At the same time, the risk model has important limitations. We made judgments about which risks to include. For example, we did not include depression, believing that screening and intervention (especially for those at risk of suicide) has a different and more pressing time horizon, and we judged trans fats to be akin to an environmental risk that is difficult for an individual to control or modify. The risk model is based on the average American, and, although differential risk exposure explains a large fraction of geographic, racial, and socioeconomic factors, there are likely to be residual differences in the underlying risk of death between these groups. Although the proportional hazards of risk exposure are largely generalizable across different populations, [31] several risk factors are based on self-report, and these responses may not be accurate or comparable across populations. While all included risks have strong evidence as predictors of mortality, the strength of evidence for risk factor modification on reduction in mortality differs across risks, with a greater body of evidence available for risk factors such as high blood pressure. Related to this, some of the evidence for these risk factors is based on observational studies, which are prone to potential confounding. Although we split the development and validation datasets, our use of the same broad data source (NHANES) for the analysis may have caused us to overestimate the predictive validity. The risk score appears to be mainly driven by cardio-metabolic factors and has not yet been validated either for specific clinical populations (e.g., cancer, arthritis, dementia) or for different racial, ethnic, or socioeconomic groups. The risk score also does not include a prediction of morbidity, which is an important consideration particularly among older-aged individuals, nor does it presently include a quantification of the potential adverse effects, for example of medication, to reduce exposure to risk factors. It will be important for patients and clinicians to understand these limitations, both about the relative magnitude of specific risks and the potential benefits of risk factor modification and to conduct further validation studies and to update the model as new evidence accumulates. Finally, while the focus of the use of the risk score presented in this paper is on individual-level modification, this should also be balanced against population-wide approaches for reducing risk exposure.
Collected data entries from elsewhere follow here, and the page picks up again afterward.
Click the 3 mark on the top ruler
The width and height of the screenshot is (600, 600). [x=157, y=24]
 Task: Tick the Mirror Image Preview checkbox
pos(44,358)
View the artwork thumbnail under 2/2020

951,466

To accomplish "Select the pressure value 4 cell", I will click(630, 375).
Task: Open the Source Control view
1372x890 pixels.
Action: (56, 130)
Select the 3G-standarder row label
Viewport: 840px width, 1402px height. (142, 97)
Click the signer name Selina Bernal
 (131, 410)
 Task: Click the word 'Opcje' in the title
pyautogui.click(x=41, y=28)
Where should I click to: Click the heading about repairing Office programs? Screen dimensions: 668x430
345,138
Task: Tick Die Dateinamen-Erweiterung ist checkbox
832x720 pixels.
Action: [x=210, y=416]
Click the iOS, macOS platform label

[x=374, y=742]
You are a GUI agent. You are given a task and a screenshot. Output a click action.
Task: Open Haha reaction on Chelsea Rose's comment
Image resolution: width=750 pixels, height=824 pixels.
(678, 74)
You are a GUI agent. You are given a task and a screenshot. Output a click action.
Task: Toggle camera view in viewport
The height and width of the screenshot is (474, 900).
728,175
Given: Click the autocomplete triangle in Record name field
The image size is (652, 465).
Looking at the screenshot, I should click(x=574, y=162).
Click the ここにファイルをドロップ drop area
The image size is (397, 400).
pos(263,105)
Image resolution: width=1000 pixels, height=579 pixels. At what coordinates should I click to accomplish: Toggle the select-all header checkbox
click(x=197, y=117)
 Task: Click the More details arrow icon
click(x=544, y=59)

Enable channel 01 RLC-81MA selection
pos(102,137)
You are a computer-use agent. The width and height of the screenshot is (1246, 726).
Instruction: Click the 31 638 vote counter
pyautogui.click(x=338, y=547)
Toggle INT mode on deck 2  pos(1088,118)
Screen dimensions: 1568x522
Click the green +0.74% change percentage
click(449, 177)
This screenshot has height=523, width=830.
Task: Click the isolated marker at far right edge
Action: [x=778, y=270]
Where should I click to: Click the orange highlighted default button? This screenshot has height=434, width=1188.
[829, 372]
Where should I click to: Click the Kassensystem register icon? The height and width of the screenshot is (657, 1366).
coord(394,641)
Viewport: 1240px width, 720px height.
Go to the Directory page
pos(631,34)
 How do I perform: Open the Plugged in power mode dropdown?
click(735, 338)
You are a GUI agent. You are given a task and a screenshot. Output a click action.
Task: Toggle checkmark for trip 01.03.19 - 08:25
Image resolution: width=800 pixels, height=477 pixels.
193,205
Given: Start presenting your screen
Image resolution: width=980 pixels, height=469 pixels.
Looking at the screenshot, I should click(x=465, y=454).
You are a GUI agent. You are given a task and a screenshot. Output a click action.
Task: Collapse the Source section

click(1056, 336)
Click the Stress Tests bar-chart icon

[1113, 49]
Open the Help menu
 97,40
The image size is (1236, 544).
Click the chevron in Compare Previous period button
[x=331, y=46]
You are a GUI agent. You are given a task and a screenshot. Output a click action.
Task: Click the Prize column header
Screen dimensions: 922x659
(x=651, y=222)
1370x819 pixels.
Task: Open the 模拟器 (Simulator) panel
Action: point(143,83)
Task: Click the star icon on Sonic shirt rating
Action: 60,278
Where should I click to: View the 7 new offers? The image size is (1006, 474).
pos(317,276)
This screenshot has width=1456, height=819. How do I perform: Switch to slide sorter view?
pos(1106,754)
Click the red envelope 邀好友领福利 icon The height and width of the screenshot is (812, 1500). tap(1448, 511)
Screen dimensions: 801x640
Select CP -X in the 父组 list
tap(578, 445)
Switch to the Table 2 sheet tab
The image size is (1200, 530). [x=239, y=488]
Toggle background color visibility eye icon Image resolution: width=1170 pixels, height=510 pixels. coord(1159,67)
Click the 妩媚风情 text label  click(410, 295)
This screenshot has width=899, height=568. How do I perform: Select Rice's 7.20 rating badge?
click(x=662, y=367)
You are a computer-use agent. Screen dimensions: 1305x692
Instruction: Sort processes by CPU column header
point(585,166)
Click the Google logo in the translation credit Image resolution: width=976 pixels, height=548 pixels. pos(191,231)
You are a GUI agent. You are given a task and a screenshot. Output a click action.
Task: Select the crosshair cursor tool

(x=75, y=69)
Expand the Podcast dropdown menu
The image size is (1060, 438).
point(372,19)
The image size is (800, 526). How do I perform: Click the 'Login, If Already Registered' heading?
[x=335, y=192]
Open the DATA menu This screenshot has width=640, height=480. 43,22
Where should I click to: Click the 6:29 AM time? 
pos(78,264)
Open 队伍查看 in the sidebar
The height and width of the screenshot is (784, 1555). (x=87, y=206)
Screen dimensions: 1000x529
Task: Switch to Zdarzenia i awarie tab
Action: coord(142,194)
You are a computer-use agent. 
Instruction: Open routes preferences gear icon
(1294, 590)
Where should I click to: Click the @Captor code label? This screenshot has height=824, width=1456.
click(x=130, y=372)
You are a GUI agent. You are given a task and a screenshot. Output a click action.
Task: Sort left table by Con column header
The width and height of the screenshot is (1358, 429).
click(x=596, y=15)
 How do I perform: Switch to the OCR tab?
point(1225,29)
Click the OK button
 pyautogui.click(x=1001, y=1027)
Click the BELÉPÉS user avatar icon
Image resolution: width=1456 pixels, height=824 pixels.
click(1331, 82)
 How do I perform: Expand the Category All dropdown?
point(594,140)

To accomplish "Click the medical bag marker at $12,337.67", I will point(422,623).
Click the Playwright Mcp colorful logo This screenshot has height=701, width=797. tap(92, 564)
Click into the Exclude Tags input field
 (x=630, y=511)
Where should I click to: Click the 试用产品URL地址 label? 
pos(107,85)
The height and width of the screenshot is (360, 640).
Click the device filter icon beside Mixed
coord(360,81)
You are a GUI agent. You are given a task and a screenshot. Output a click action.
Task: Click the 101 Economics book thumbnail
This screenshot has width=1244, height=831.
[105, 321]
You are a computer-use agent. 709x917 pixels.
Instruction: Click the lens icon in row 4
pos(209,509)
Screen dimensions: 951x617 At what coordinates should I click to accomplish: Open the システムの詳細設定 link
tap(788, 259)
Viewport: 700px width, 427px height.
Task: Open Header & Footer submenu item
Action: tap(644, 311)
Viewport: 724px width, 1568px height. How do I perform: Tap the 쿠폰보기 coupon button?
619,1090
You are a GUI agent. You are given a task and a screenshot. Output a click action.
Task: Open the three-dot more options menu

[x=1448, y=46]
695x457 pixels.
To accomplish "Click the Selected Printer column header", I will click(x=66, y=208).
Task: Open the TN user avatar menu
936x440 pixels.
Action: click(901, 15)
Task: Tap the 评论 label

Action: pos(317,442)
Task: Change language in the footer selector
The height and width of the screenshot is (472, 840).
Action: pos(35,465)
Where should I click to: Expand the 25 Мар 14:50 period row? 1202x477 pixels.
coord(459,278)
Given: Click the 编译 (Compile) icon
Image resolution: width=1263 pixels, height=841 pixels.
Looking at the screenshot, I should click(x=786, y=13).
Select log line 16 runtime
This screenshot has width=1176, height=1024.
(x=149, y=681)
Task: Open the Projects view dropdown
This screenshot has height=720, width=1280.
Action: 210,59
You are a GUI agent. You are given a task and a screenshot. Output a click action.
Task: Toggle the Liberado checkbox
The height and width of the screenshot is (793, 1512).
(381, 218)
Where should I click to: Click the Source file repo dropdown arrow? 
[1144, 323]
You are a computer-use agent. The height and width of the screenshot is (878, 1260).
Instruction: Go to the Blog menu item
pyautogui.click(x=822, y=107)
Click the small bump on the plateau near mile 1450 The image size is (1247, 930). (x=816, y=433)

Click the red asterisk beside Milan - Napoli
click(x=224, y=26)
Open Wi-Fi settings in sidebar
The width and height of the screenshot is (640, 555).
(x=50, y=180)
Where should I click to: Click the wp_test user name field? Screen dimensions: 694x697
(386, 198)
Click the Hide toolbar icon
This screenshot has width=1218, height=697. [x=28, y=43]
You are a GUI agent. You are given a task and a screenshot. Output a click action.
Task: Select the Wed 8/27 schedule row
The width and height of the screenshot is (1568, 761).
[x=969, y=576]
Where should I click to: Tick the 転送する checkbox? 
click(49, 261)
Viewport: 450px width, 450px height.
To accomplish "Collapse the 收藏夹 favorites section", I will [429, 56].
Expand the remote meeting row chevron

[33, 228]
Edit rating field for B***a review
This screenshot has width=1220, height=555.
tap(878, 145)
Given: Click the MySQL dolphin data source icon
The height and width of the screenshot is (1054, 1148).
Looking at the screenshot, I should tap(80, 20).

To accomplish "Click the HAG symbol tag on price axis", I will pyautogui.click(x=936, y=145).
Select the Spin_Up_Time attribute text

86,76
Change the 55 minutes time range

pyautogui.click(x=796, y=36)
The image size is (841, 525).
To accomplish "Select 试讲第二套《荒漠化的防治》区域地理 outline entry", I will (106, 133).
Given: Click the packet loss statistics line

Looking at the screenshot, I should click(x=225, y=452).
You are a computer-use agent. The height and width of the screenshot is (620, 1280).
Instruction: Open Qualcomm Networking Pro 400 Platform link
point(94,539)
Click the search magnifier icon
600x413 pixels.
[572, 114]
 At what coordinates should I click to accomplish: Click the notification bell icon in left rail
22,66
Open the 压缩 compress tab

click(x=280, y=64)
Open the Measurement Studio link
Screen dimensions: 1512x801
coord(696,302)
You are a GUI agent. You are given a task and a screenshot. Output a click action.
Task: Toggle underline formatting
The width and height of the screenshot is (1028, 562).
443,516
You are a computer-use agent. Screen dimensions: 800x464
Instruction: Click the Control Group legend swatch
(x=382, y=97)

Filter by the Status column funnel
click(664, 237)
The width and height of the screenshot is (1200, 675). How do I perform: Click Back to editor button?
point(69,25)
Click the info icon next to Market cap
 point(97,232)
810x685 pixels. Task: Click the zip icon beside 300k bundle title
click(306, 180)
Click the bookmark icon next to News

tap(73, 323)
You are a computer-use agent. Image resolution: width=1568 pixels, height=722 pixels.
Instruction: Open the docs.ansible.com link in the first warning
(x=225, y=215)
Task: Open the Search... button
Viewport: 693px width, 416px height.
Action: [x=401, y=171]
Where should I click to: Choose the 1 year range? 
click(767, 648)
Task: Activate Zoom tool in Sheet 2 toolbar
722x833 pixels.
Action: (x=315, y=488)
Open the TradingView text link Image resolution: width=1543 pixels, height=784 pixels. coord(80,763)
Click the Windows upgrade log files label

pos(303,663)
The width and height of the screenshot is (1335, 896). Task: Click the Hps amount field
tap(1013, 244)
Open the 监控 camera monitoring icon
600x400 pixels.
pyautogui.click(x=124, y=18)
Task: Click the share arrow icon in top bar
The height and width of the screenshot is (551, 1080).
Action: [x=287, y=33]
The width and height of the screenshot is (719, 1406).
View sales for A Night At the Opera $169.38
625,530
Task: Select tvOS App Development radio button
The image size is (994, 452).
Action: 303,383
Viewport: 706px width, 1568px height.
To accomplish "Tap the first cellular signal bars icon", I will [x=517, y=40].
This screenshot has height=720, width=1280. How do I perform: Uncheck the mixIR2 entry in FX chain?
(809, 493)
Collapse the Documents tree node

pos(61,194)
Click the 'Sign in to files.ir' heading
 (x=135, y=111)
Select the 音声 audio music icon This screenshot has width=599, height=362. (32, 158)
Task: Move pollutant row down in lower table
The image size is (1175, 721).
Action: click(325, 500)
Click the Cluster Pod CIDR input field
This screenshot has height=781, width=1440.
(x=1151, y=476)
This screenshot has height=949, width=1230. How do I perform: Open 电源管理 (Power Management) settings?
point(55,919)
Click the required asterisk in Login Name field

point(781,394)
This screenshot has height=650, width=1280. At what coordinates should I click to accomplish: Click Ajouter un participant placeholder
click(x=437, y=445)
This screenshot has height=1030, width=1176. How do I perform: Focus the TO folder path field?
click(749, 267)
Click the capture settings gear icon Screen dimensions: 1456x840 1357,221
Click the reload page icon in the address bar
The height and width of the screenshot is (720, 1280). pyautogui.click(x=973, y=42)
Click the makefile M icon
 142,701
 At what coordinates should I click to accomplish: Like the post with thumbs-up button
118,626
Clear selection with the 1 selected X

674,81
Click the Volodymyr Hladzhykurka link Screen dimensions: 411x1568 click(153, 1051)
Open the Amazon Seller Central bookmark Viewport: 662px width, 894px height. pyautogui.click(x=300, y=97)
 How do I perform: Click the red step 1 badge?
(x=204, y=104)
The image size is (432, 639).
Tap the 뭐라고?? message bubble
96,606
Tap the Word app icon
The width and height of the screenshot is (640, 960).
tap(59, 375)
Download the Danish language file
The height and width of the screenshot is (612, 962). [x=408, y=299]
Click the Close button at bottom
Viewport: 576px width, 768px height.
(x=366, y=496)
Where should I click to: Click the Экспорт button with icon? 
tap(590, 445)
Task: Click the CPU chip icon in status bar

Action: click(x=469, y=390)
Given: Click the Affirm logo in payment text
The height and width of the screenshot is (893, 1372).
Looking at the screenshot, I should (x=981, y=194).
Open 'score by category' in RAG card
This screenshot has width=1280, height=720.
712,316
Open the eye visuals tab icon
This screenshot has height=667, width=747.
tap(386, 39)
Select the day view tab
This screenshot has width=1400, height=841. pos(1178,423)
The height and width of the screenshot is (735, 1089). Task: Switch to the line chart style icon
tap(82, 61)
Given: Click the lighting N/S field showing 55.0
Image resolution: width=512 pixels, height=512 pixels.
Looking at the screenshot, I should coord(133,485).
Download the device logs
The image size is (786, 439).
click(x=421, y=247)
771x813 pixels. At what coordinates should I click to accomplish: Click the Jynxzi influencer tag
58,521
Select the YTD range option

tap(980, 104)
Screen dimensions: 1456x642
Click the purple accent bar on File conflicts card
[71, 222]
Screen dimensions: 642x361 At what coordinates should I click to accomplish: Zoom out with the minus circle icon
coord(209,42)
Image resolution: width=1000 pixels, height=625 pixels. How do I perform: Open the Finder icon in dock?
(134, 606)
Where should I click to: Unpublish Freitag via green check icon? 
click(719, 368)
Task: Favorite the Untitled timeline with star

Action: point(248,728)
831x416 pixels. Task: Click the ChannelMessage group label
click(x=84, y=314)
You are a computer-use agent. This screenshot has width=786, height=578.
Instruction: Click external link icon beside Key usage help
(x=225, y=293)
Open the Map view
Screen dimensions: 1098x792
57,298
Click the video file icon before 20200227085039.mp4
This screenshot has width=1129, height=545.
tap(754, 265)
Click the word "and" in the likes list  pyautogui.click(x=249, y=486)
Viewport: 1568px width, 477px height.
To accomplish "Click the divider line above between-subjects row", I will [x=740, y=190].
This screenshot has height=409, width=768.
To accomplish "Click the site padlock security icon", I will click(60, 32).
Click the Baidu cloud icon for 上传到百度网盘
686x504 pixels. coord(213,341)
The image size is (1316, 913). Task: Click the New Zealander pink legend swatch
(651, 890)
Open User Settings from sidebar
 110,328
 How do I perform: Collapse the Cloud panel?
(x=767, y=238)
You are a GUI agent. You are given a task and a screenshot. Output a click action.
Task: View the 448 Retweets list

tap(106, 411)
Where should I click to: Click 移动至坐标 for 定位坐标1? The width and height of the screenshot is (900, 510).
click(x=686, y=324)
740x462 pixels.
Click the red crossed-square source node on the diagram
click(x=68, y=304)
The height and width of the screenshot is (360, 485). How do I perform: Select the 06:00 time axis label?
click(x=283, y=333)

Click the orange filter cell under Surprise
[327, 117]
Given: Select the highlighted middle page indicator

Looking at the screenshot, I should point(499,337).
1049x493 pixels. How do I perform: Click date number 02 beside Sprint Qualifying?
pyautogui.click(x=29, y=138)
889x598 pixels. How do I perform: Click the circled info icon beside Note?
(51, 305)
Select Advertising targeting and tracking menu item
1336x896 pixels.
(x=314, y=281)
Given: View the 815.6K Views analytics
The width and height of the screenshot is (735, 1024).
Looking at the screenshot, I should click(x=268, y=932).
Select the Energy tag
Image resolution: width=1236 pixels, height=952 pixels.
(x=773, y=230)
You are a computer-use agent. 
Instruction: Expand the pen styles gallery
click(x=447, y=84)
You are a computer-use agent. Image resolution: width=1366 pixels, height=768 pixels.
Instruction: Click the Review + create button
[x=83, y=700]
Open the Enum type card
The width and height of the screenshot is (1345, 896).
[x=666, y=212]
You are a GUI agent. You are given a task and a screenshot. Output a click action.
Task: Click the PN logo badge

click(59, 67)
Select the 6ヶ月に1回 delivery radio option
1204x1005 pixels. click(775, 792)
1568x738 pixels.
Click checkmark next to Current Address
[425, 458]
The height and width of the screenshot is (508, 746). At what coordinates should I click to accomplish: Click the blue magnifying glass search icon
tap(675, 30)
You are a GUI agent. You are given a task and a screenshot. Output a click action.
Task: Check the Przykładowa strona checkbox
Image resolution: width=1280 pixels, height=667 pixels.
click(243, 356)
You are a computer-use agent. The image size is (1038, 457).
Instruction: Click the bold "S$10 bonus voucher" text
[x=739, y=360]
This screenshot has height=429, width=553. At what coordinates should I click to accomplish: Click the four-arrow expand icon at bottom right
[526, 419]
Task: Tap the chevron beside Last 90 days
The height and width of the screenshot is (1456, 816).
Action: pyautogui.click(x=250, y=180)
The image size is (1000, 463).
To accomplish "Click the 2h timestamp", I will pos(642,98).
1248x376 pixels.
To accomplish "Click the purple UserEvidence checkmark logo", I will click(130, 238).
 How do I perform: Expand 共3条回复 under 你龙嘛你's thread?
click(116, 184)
Some of these limitations can be addressed or mitigated by implementing the risk model in diverse practices and populations and by linking respondents’ original and subsequent risk factor scores to data on survival. This would facilitate continued improvement and validation of the model. This will be increasingly possible as electronic health record-enabled environments are adopted for large patient populations [32].

Conclusion

The need to balance downstream treatment of diseases with upstream prevention is well recognized [6, 17, 29]. Legislative and other upstream actions are now a cornerstone of risk reduction and in some countries they play a key role in reducing non-communicable diseases. Patients, clinicians, and employers are faced with a wide array of commercial health risk appraisal tools that aim to catalyze prevention and health promotion. Incorporating a standardized, validated, freely available, transparent, and continuously refined method to measure, summarize, and track the most important modifiable risks of death within these tools would offer benefits to patients, clinicians, and policymakers.